Il est le premier enfant du couple Joseph-Mathurin LOAISEL-de-SAULNAYS, contrôleur des actes, âgé de 33 ans et de Françoise Renée THEBAUD, âgée de 16 ans.

Parrain: noble maître Vincent Joseph Loaisel sénéchal de la baronnie de Molac, et marraine dame Anne Clément.

Ont signé, Anne Aubin de la Villéon du Bois Guéhenneuc, Anne de la Cour, des Aulnays Loaisel. J. Chotard, recteur de Caro.

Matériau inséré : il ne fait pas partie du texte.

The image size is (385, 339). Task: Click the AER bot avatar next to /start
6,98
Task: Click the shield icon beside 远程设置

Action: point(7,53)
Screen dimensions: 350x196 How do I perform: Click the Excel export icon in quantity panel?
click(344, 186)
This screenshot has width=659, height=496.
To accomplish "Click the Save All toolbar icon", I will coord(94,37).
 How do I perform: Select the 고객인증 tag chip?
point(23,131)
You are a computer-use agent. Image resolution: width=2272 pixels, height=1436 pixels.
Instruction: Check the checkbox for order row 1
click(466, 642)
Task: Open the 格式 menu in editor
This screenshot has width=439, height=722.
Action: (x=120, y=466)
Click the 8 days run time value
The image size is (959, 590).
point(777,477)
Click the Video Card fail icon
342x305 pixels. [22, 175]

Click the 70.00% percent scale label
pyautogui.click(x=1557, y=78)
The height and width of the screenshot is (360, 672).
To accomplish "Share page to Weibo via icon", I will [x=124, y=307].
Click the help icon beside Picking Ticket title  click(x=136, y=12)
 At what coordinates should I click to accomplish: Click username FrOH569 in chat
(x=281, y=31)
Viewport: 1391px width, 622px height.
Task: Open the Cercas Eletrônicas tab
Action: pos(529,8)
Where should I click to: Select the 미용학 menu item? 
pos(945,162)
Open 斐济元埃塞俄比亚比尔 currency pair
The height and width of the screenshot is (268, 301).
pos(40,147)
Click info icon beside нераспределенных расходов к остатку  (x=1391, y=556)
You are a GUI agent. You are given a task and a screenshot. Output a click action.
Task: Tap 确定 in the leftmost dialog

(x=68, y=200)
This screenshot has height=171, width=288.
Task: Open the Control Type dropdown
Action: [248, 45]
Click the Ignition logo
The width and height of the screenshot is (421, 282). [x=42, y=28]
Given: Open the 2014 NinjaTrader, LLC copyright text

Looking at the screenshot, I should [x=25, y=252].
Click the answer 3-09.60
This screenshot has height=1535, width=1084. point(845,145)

 Il est contrôleur des actes à Locminé , au Croisic, à Plancoët et à St-Malo.

 Il épouse à 21 ans Thérèse Noëlle DE LA VILLÉON, fille de Charles DE LA VILLÉON, en 1774  à Vannes (56).

Ce couple aura quatre enfants

- Marie Jeanne LOAISEL-de-SAULNAYS (3.1.1), né le 15 septembre 1775. 

- Joséphine Françoise LOAISEL-de-SAULNAYS (3.1.2), née le 19 février 1780

- Jean David LOAISEL-de-SAULNAYS (3.1.3), né le 23 mai 1783 à Assérac

- Jeanne Thérèse Mathurine LOAISEL-de-SAULNAYS (3.1.4), née le 21 juin 1777

Joseph-Anne Loaisel pendant ses premières années.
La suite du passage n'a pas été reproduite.